Depuis plusieurs années, des réformes successives sont venues renforcer le contrôle des investissements étrangers en France. Un décret et un arrêté du 28 décembre 2023 ont, une fois encore, étendu le champ d’application de ce contrôle à compter du 1er janvier 2024.

Rappelons que la France dispose d’une procédure d’autorisation préalable pour les investissements étrangers dans des secteurs limitativement énumérés de nature à porter atteinte à l'ordre public, la sécurité publique ou aux intérêts de la défense nationale.

Dans ce cadre, un dossier de demande d’autorisation préalable doit être déposé auprès du ministre chargé de l’Economie, dont le délai d’instruction est de trente jours ouvrés. Ce dossier doit notamment comporter l’identification de l’investisseur, le détail des activités et des actifs de l’entité cible française, les modalités de financement ainsi que les motifs et la stratégie de l’investissement.

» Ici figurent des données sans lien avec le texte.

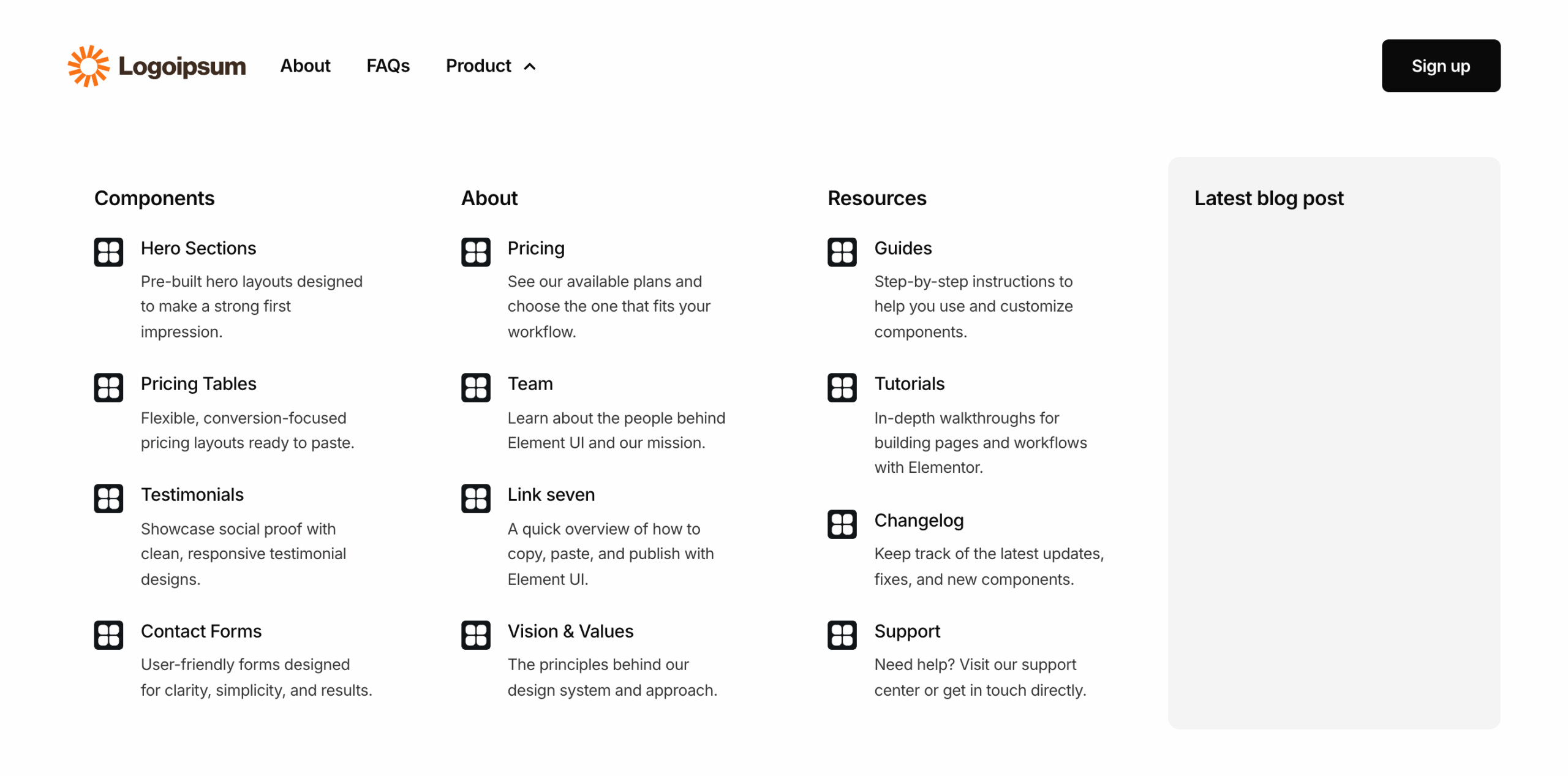Image resolution: width=1568 pixels, height=776 pixels.
Task: Visit the Support link
Action: pyautogui.click(x=907, y=631)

Afin de simplifier cette procédure, le dépôt de la demande et les échanges qui en découlent sont entièrement dématérialisés depuis le 2 octobre 2023 avec la mise en place de la nouvelle Plateforme IEF[1].

Avec pour objectif de renforcer la protection des entreprises et technologies françaises, le décret et l’arrêté du 28 décembre 2023 ont complété la liste des secteurs sensibles ainsi que celle des opérations d’investissement soumises au contrôle[2].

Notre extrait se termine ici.